By Antone Gonsalves, CSO | July 24th, 2014
Now that IT departments have fixed the Heartbleed bug in most internet-facing software, security pros have started debating the risk of not patching software buried deep in the data center.
CloudPhysics, which performs storage analytics on virtualized environments within companies, says 57 percent of VMware vCenter v.5.5 servers and 58 percent of VMware ESXi v5.5 hosts remain vulnerable to Heartbleed, even though a patch is available.
The bug does not affect other versions of the VMware products used in running virtualized software and databases.
“VMware posted customer advisories with regards to the OpenSSL security vulnerability in April of this year, outlining all the products potentially impacted at the time, as well as how customers can patch their environments,” the company said in an emailed statement.
The Heartbleed bug sent the IT industry into a patching tizzy when it was discovered in April within an OpenSSL library. The specification is the open-source implementation of the widely used Secure Sockets Layer protocol for encrypting data on IP networks.
Irfan Ahmad, chief technology officer of CloudPhysics, argues that failing to patch the VMware products is risky and companies should make applying the fix a high priority.
Otherwise, a hacker who compromised the laptop of an employee with access to the network where the software was running could exploit the vulnerability and access databases and business applications tied to the VMware products.
“When you’re dealing with infrastructure, people have this false sense of security that because it’s infrastructure it’s hard to get to,” Ahmad said. “But if you can unlock it as an attacker, you get access to everything.”

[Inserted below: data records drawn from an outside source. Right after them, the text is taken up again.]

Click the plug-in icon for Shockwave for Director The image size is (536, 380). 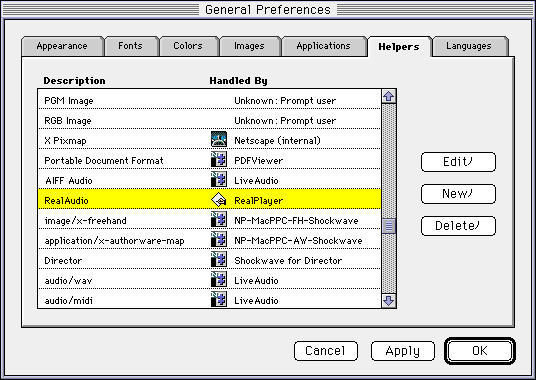click(x=219, y=259)
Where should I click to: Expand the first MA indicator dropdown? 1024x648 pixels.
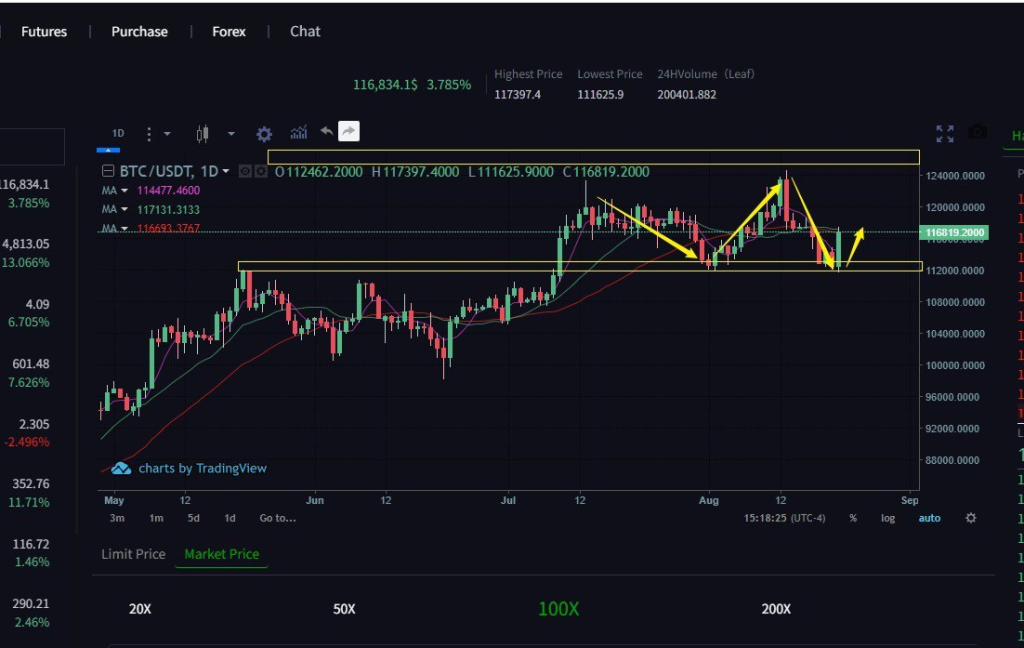[125, 190]
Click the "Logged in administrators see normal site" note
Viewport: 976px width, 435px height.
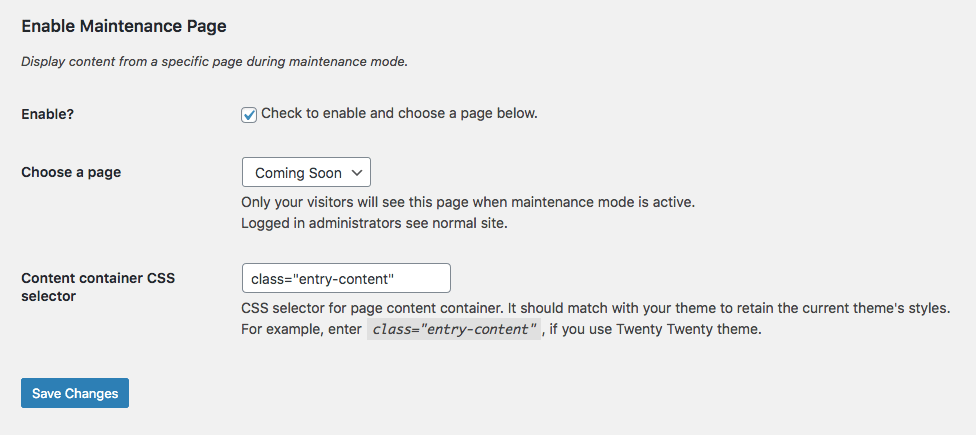375,223
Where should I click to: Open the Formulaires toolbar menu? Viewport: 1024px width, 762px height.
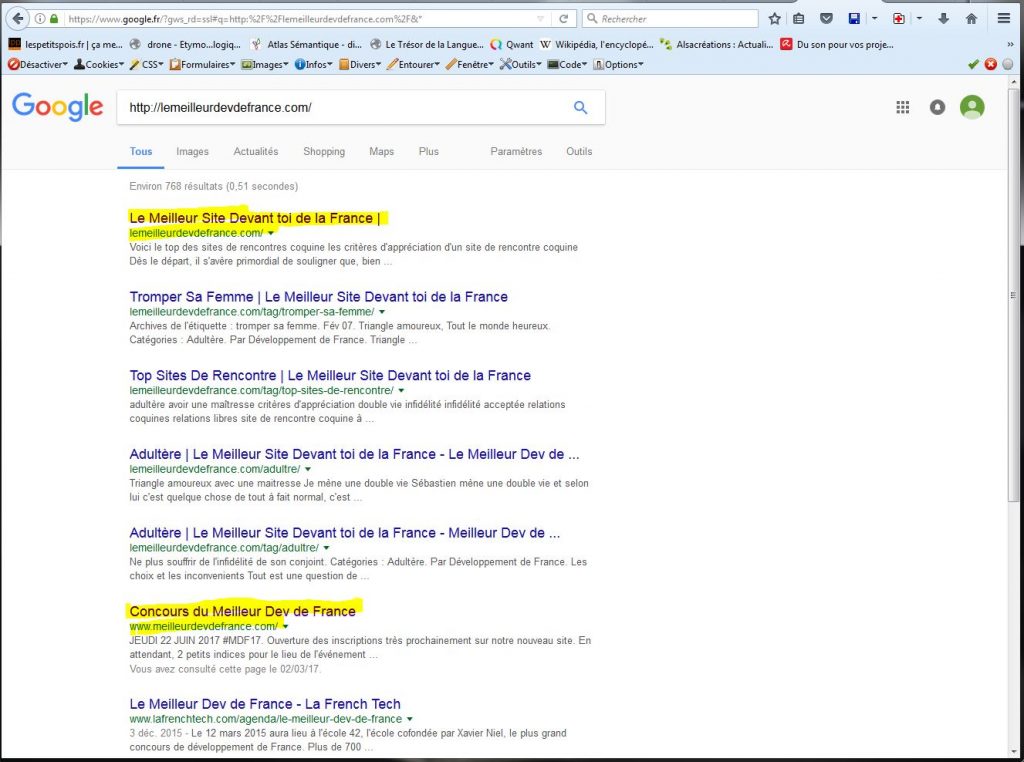coord(203,64)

While the risk in undeniable, IT departments often have to weigh the chances of a hacker getting that deep in the network undiscovered with the disruption to the business of applying a patch to such critical software.
“In my experience, updating and upgrading ESX/ESXi is a job in itself, and often requires downtime and coordination with affected business units,” Mathew Gangwer, security architect for consultancy Rook Security, said.

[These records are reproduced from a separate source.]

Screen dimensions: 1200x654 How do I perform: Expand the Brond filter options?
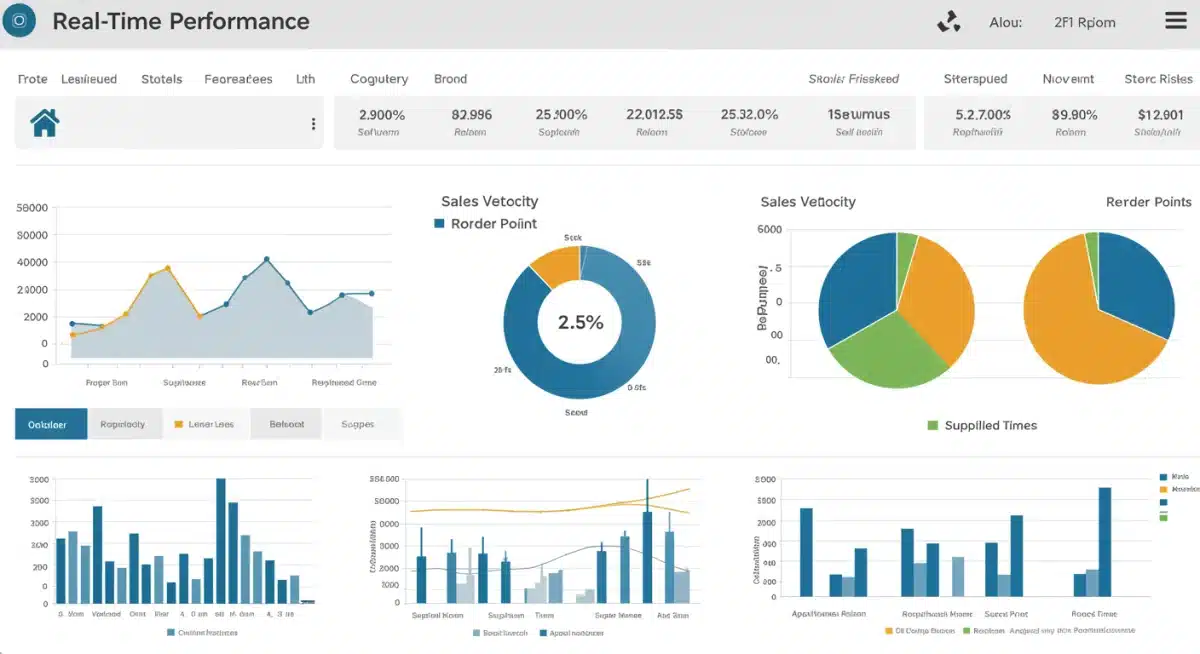(450, 78)
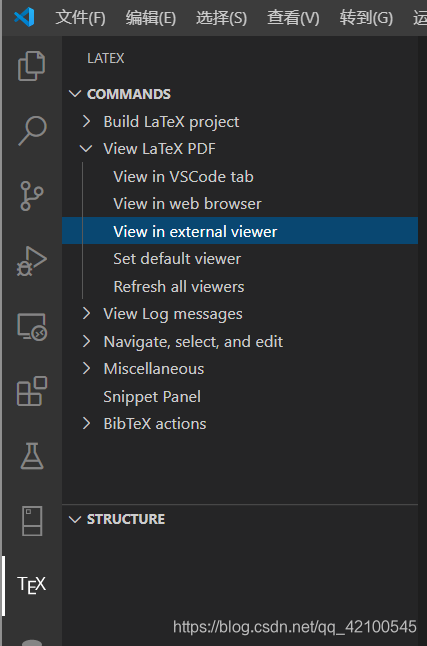Open the Remote Explorer monitor icon
The image size is (427, 646).
point(32,326)
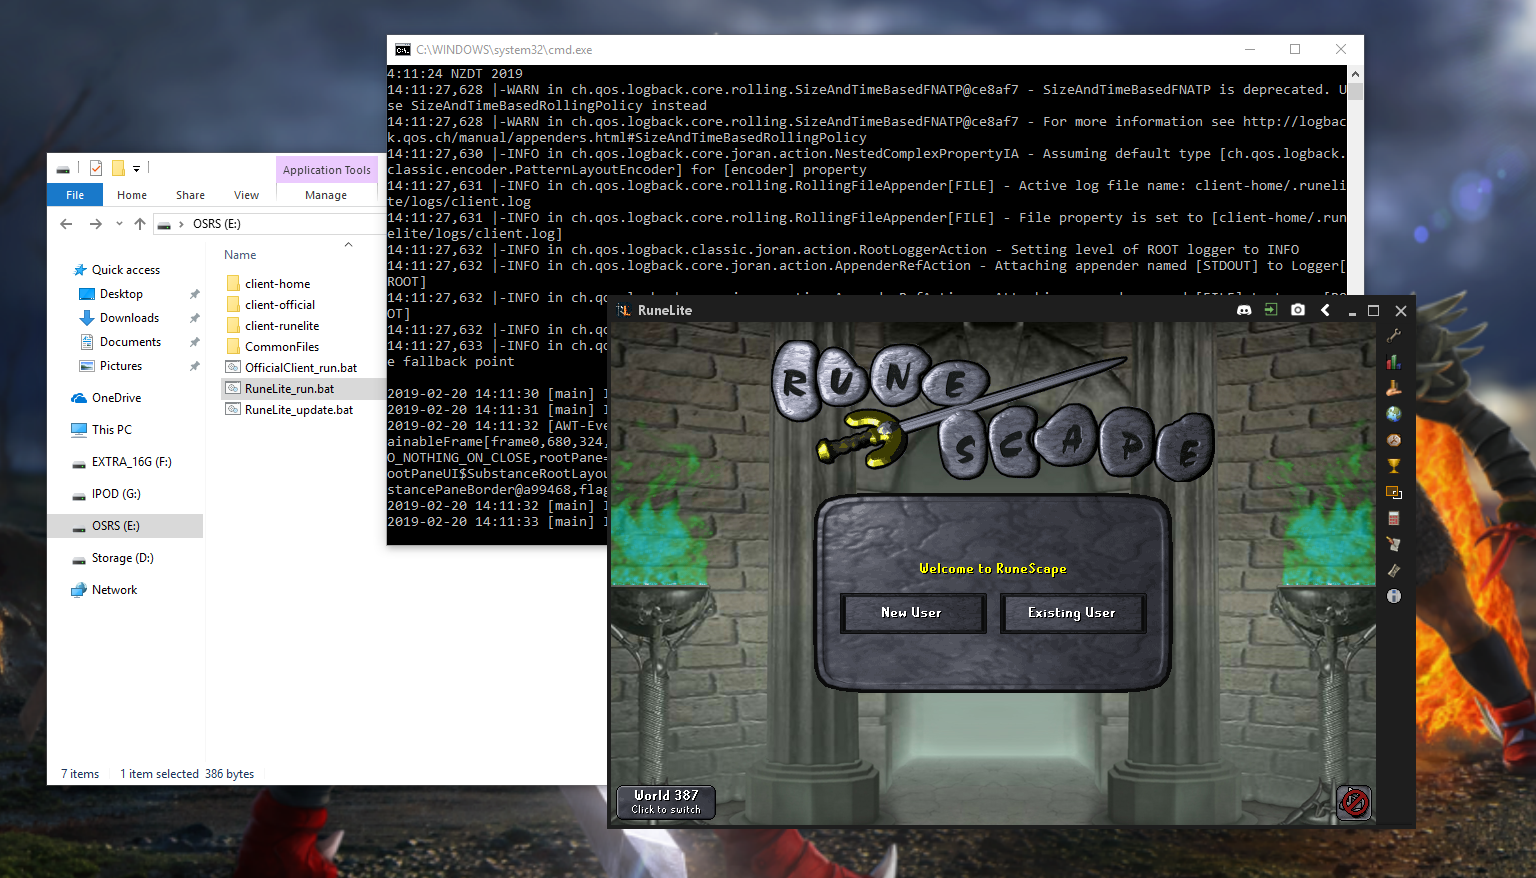
Task: Open Quick Access Toolbar customize dropdown
Action: (137, 168)
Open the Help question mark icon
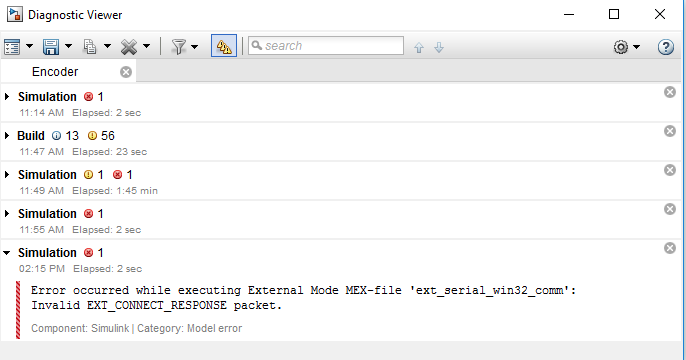The height and width of the screenshot is (360, 686). click(x=665, y=47)
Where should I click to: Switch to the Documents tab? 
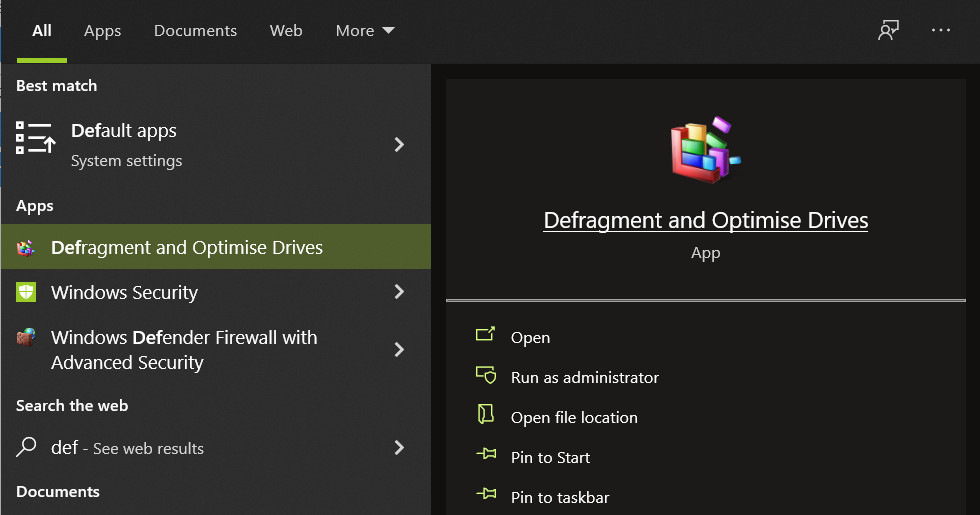tap(195, 31)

So, if the ESXi system is on a protected segment of the network, is running critical applications and there is no redundant system to replace it when its taken down, then IT and security pros are likely skipping the patch, Gangwer said.
“It is a decision that IT and security teams are faced with, and could be a driver as to why there is still a high percentage of ESXi hosts still unpatched,” he said.
As time goes on, the threat could rise, if cybercriminals decide that malware exploiting infrastructure software through Heartbleed would be profitable.
Tom Gorup, manager of Rook’s security operations center, said it’s possible a hacker could automate an attack by packaging Heartbleed scripts within an exploit kit.
“We haven’t seen this method of attack yet, but as more and more data comes out showing a lack of internal patching and response, it’s not too far-fetched that we might see someone get creative,” Gorup said.